### GOAL OF THE EXERCISE
Lines from the line with "Task: Open 在线客服 support page" to the line with "This screenshot has width=1024, height=671." in the entries below, and only those, must be output exactly, with both ends included.

### RECORDS PROVIDED
▶

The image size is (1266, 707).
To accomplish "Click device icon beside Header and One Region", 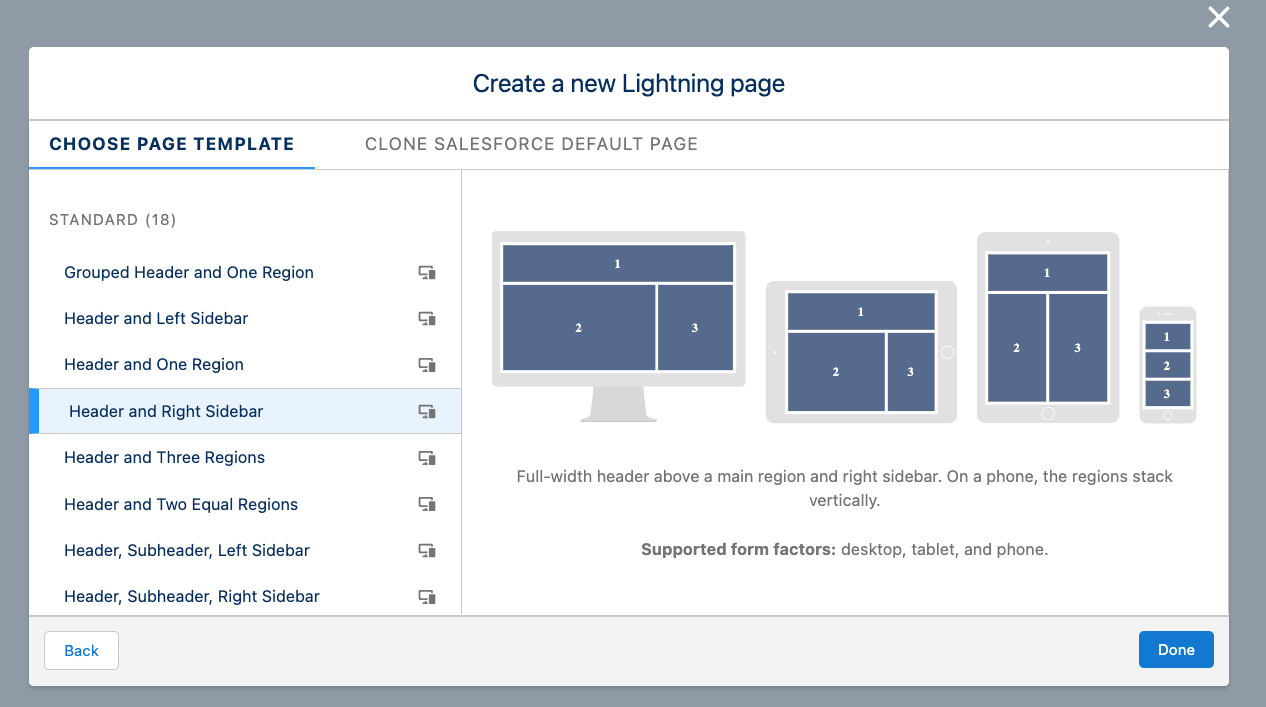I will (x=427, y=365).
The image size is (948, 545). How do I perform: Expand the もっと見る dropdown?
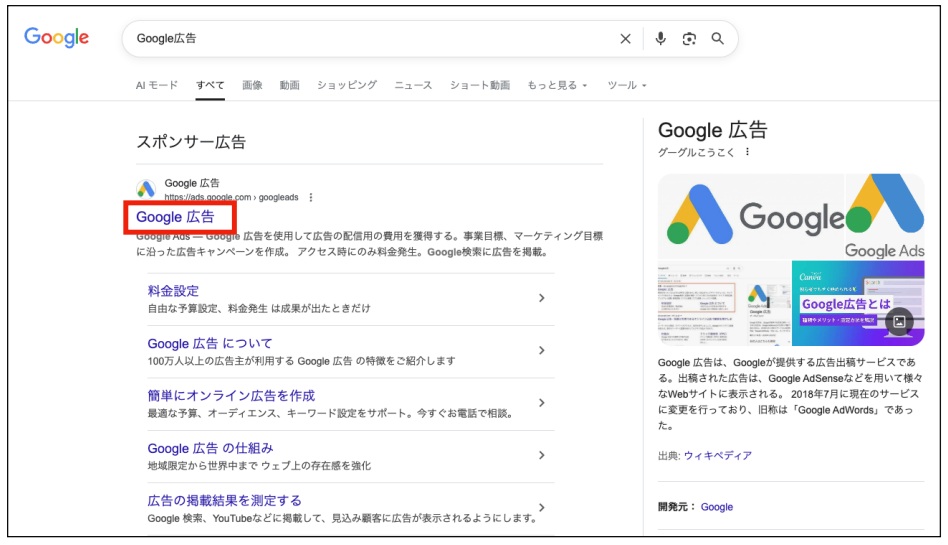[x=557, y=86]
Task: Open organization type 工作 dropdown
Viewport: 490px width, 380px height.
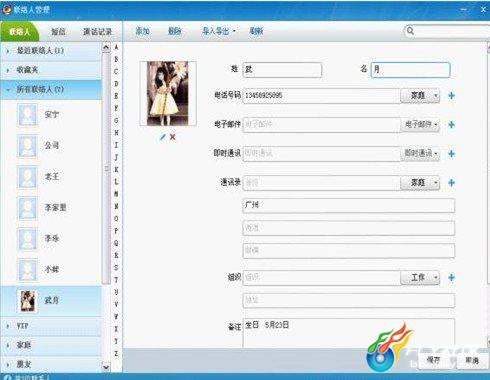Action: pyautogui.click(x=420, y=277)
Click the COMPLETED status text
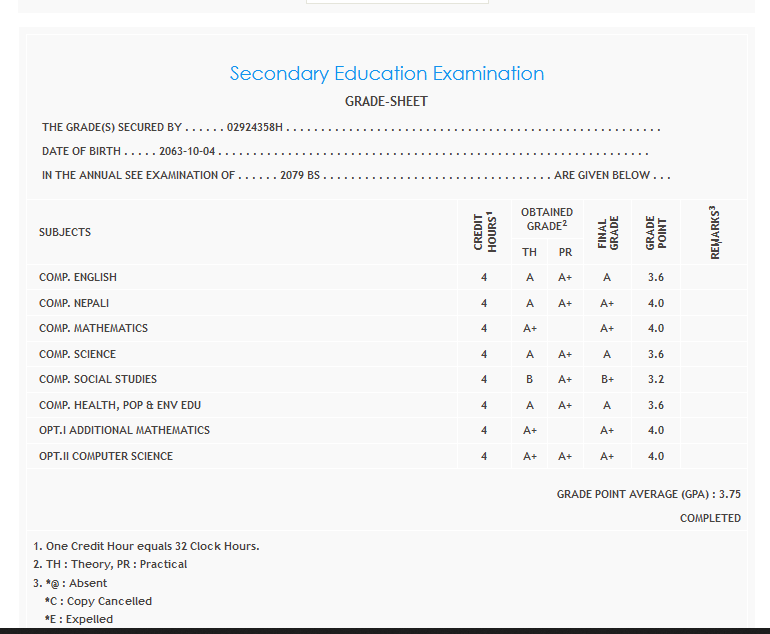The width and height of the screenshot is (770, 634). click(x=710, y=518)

◀
▶

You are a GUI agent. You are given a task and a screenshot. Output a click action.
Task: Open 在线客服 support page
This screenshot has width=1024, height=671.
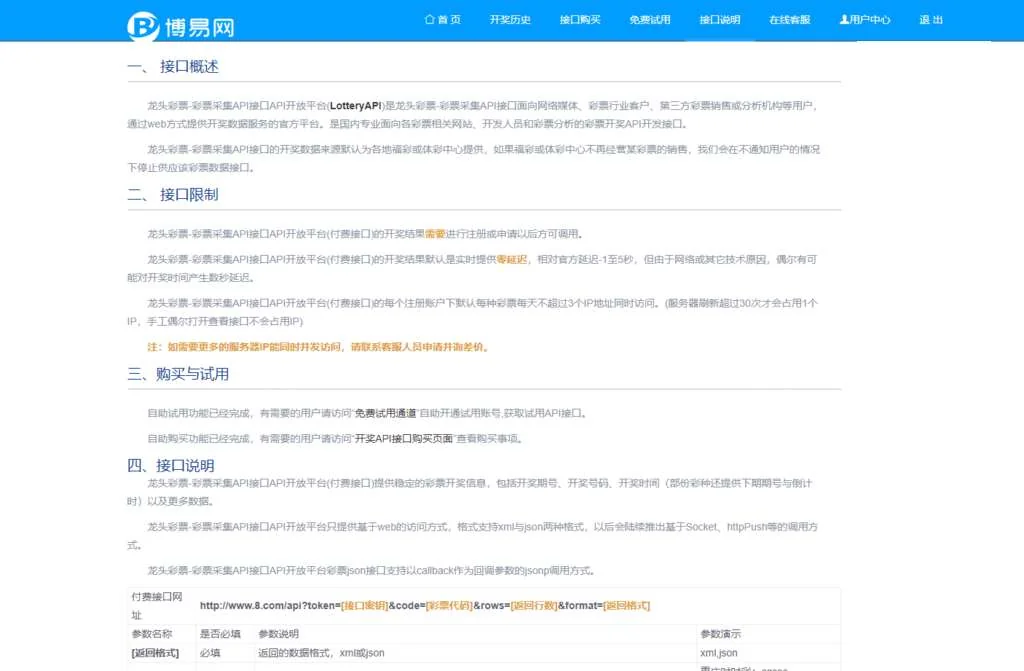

◀

### RESPONSE BELOW
Task: Open 在线客服 support page
This screenshot has width=1024, height=671.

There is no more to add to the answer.